Virtualization PostgreSQL Replication Lead image: Lead Image © Golkin Oleg, 123RF.com

PostgreSQL Replication Update

Data Duplication

High availability, replication, and scaling are everyday necessities in the database world. What features does PostgreSQL offer in this context, and how good are they? By Hans-Jürgen Schönig

If you have anything to do professionally with the topic of replication as a PostgreSQL consultant [1], you might easily gain the impression that colleagues and clients see only distributed, synchronous, multimaster replication as true replication. But are they right?

Synchronous vs. Asynchronous

Generally speaking, replication can be classified in different ways (e.g., synchronous or asynchronous) (Figure 1). In the case of synchronous replication, a transaction is not completed until it is acknowledged by the service. The advantage, particularly in the case of a crash, is that the data must have arrived on at least two systems. The drawback is that the data must be written to at least two systems. The advantage is therefore a disadvantage because the double write operations cost time.
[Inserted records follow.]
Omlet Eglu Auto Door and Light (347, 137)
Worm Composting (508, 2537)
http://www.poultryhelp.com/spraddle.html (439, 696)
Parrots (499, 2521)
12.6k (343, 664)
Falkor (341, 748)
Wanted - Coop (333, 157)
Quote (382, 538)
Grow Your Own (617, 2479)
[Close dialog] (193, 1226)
Figure 1: In the case of asynchronous replication, a time offset occurs when executing the transactions.

Single- and Multimaster

The distinction between single-master and multimaster is important. Many users choose multimaster because they can use it to distribute the read load, although it does not make writing faster because both machines need to write all of the data. A different and often cited argument to choose multimaster is high availability.

Two asynchronous machines can have different data at any given time, in which case conflicts can arise that need to be resolved. Usually, you can only accomplish this by rolling back one of the two transactions ex post (i.e., after the commit). For example, suppose you have $100 in a joint bank account and two people want to withdraw $90. Their transactions end up on different machines in the asynchronous cluster. Both computers debit $90 and commit the transactions before synchronizing. Only then does it become clear that the money has been dispensed twice.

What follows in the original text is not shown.